2025-05-26 3:07

MPR RI Press Gathering bersama Wartawan Parlemen di Bandung.

Share

▪︎Wartawan Timyadi

HARIAN PELITA BANDUNG — Press Ghatering MPR 2021 Arsul Sani “Pro Kontra PPHN Perlu Dibuat Matrik
Di akhir tahun 2021″ MPR menggelar Press Gathering.

Kegiatan diikuti wartawan terhimpun dalam Koordinatoriat Wartawan Parlemen itu digelar di Kota Bandung, Jawa Barat, 22 hingga 24 Oktober 2021.

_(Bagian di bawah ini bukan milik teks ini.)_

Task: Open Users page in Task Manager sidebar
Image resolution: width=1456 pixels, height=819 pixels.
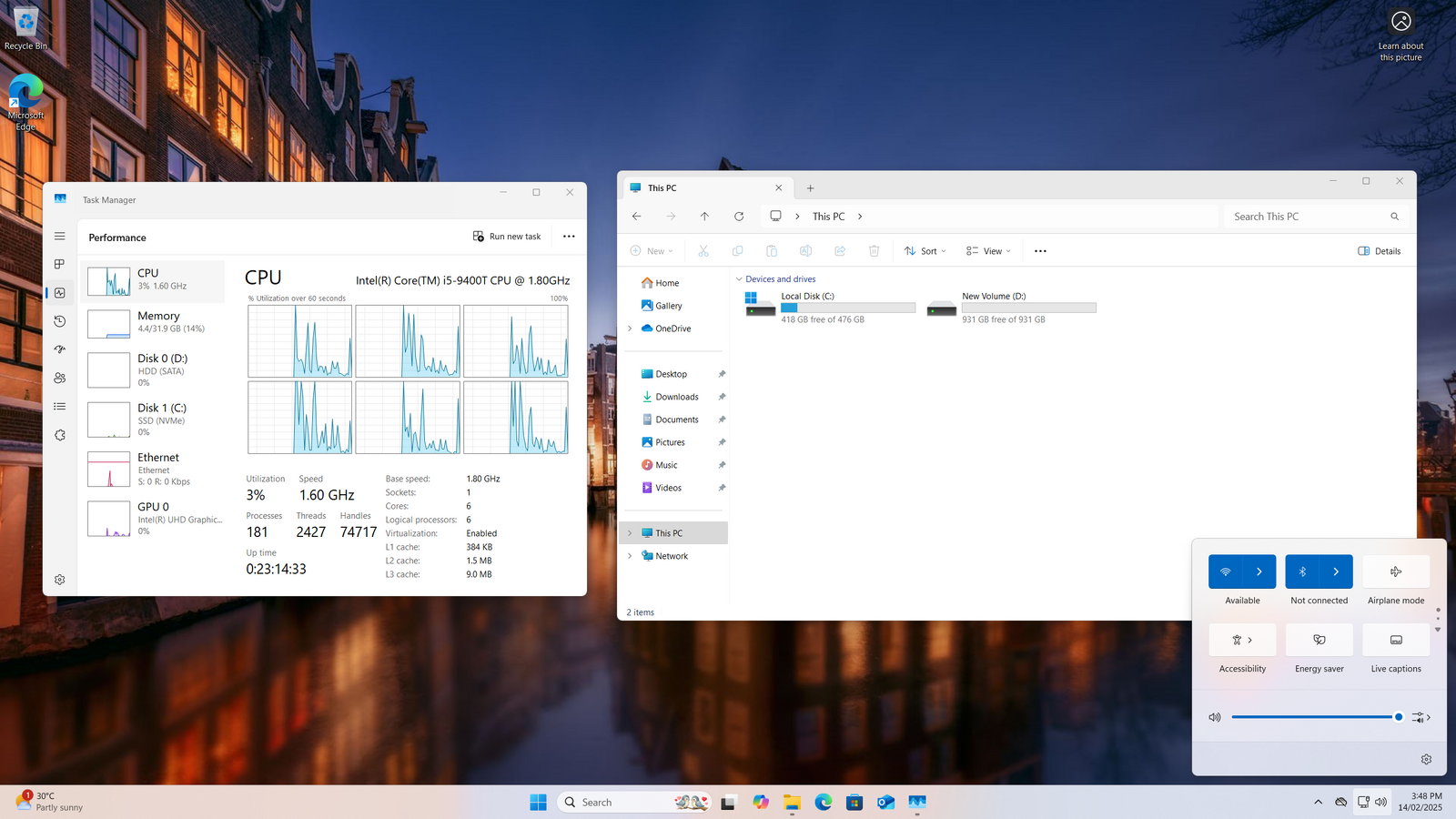Action: pos(60,378)
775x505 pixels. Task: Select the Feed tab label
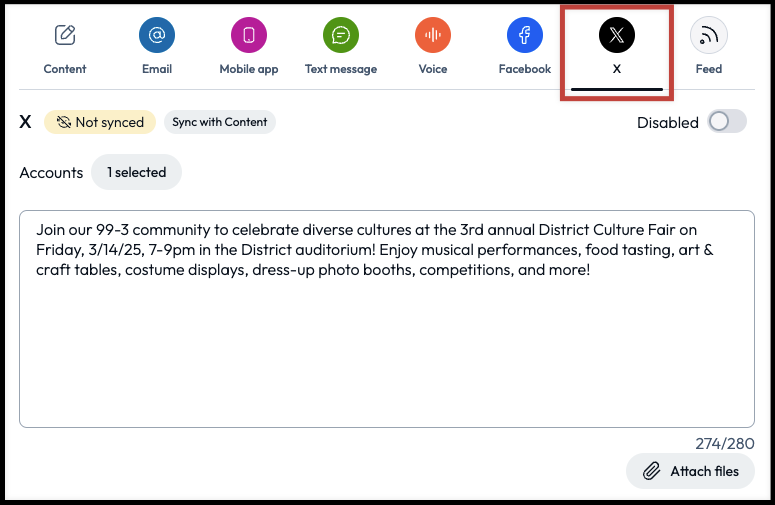[x=709, y=69]
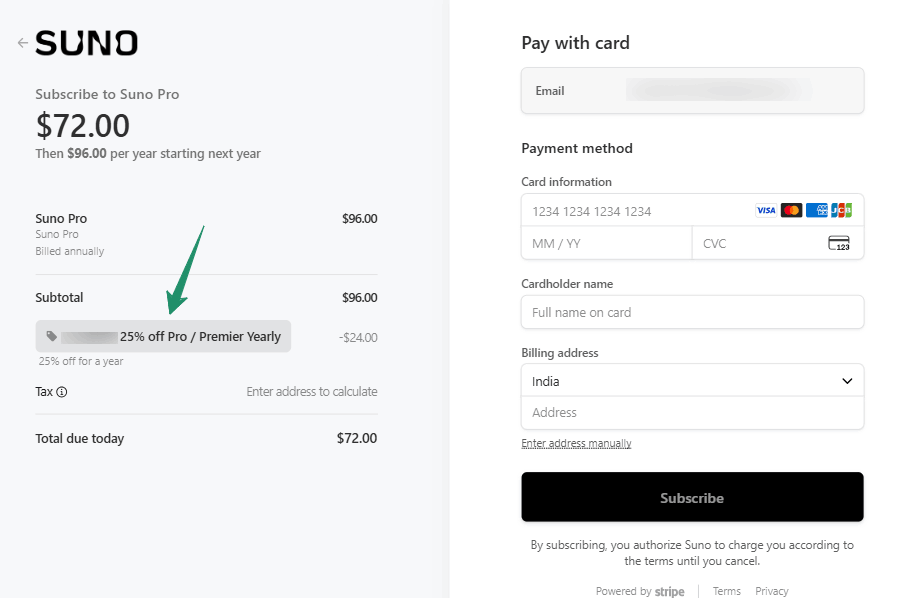Viewport: 899px width, 598px height.
Task: Open the Privacy link
Action: coord(771,591)
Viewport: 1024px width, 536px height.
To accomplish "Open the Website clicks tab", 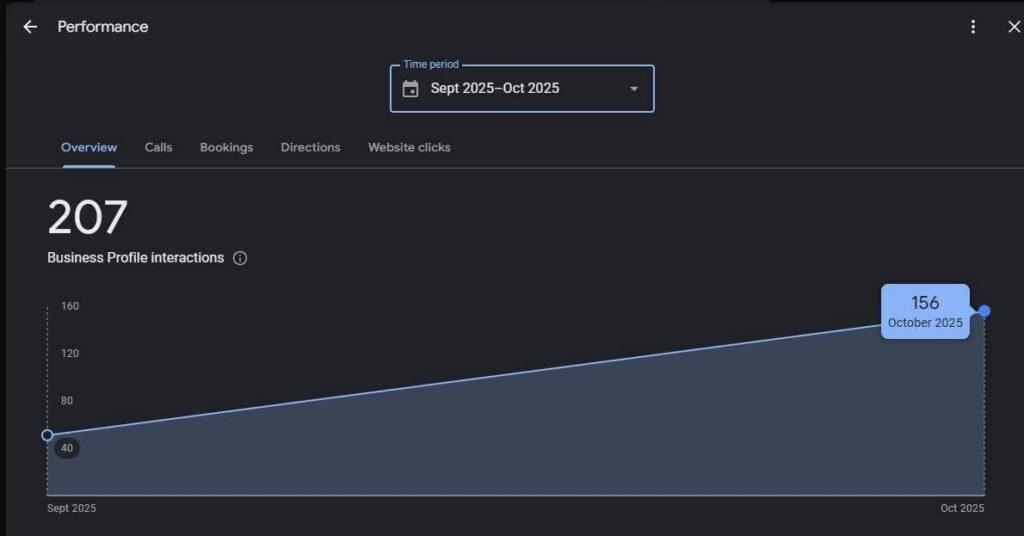I will point(409,147).
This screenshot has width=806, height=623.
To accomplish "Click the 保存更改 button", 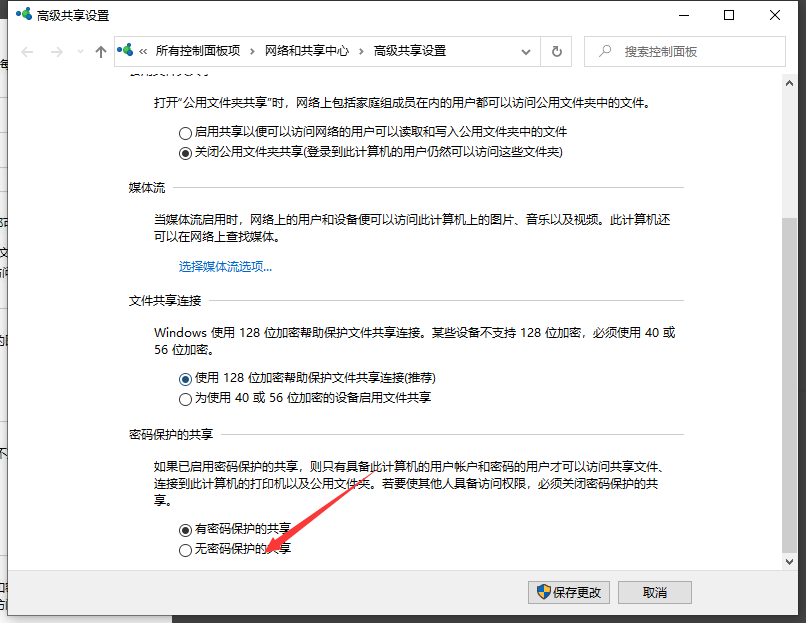I will [x=568, y=592].
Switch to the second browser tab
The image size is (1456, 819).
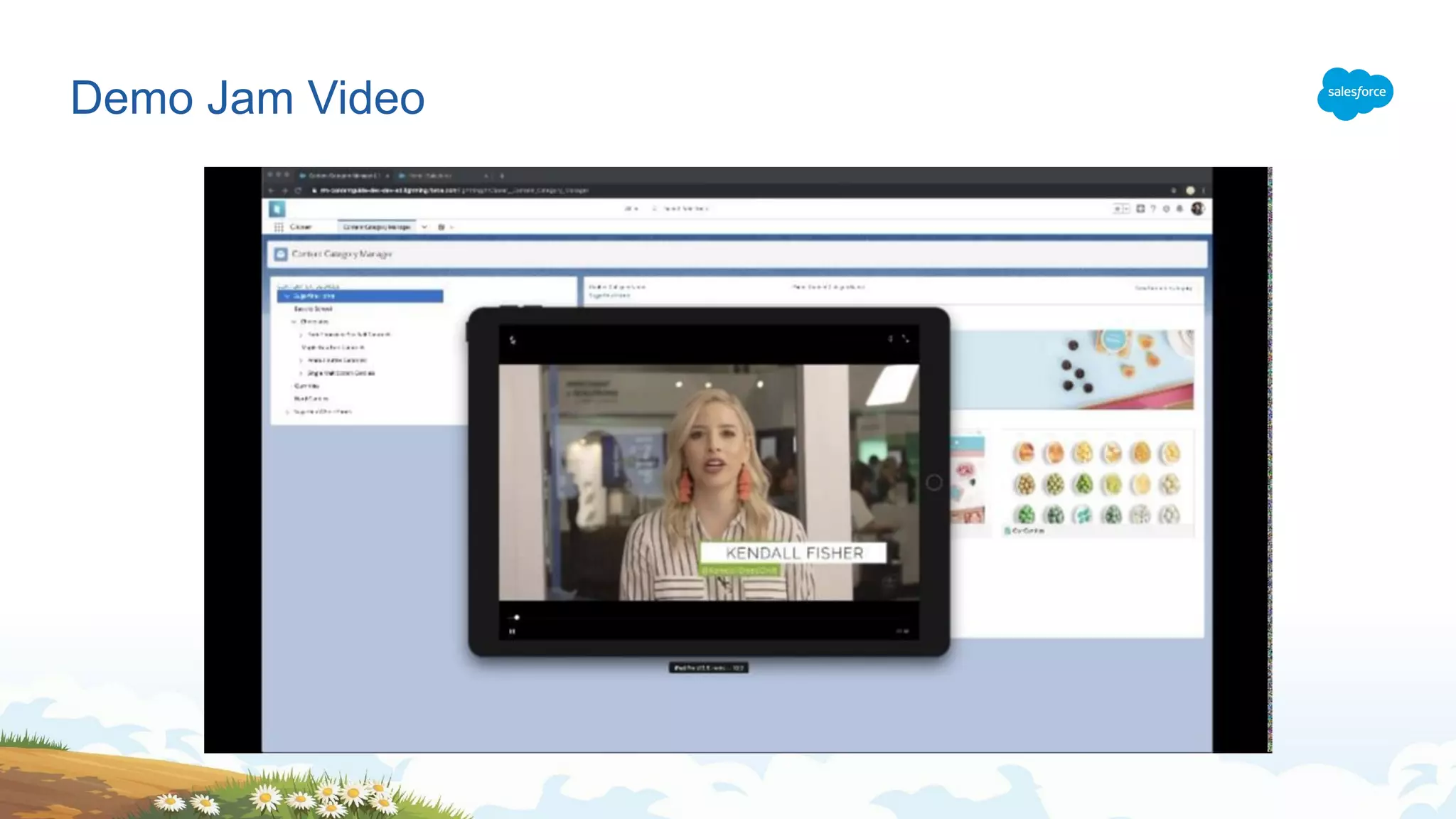(x=430, y=176)
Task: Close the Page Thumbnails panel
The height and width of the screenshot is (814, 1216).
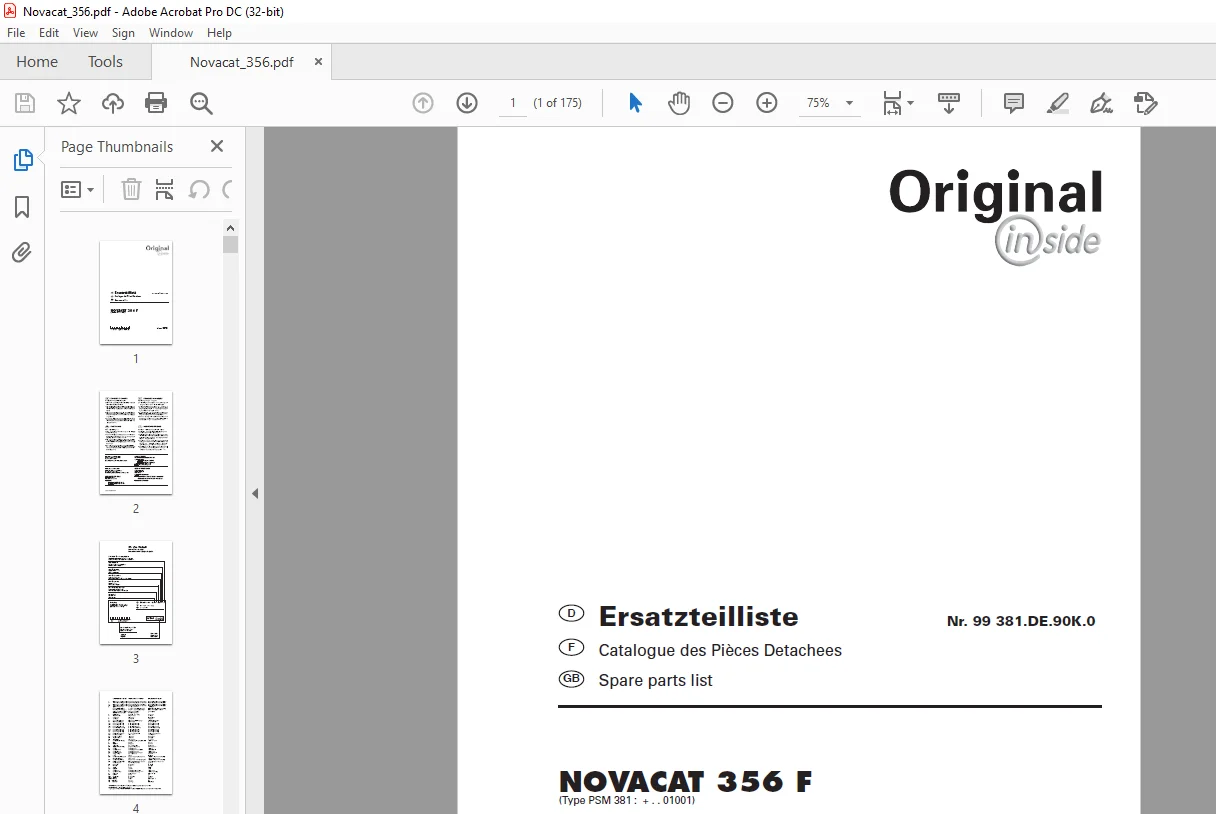Action: [217, 146]
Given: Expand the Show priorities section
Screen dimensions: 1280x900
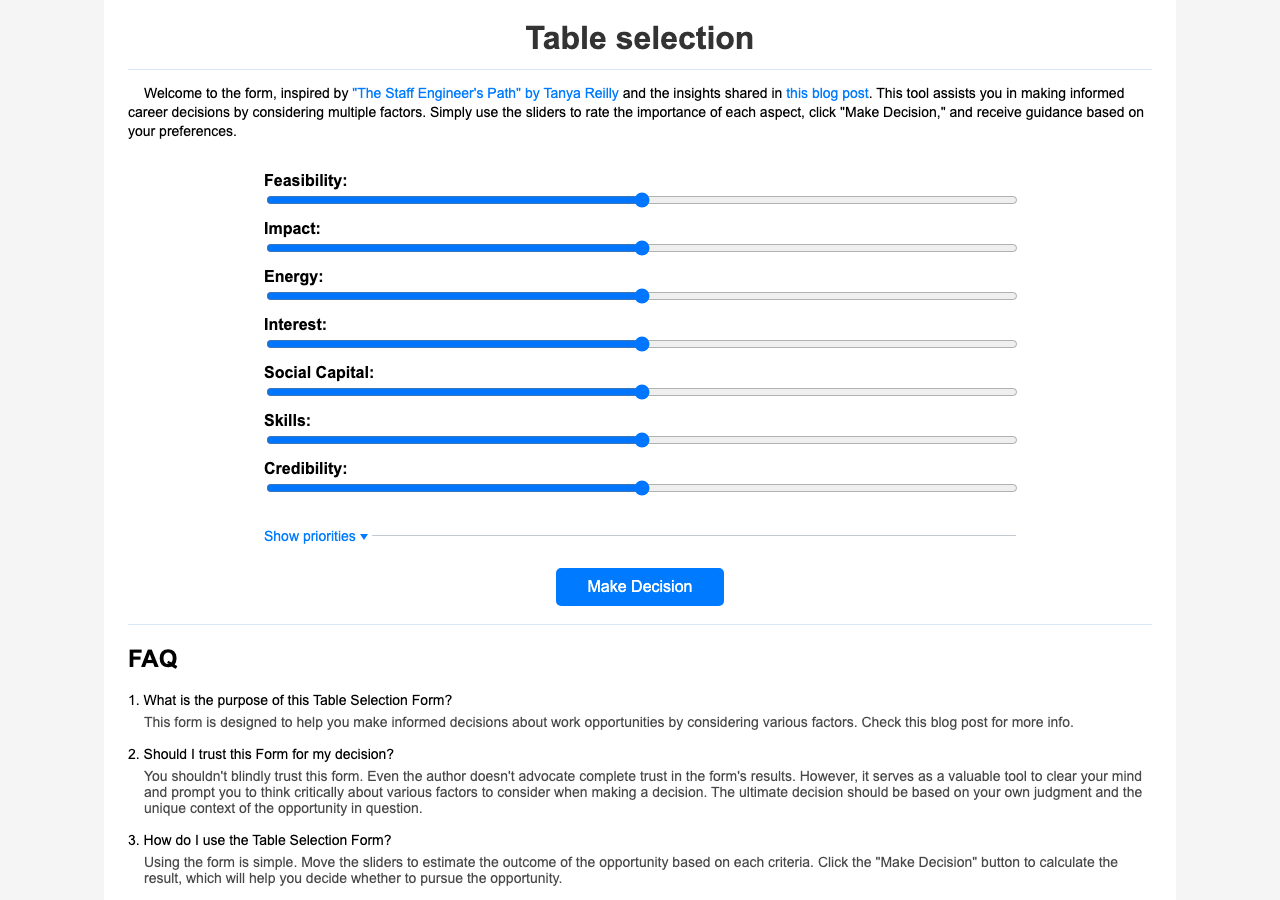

Hadir dalam kegiatan itu, Wakil Ketua MPR dari Fraksi Partai Demokrat Dr Syarief Hasan, MM., MBA., Wakil Ketua MPR dari Fraksi PPP Arsul Sani SH., MH., serta anggota MPR dari berbagai fraksi dan Kelompok DPD.

Dalam kegiatan yang diisi dengan diskusi Empat Pilar MPR, Arsul Sani menjelaskan tentang Pokok-Pokok Haluan Negara (PPHN).

Dikatakan selama satu tahun lebih MPR telah mewacanakan mengenai PPHN. MPR dengan berbagai macam metode mensosialisasikan wacana PPHN ke seluruh lapisan masyarakat.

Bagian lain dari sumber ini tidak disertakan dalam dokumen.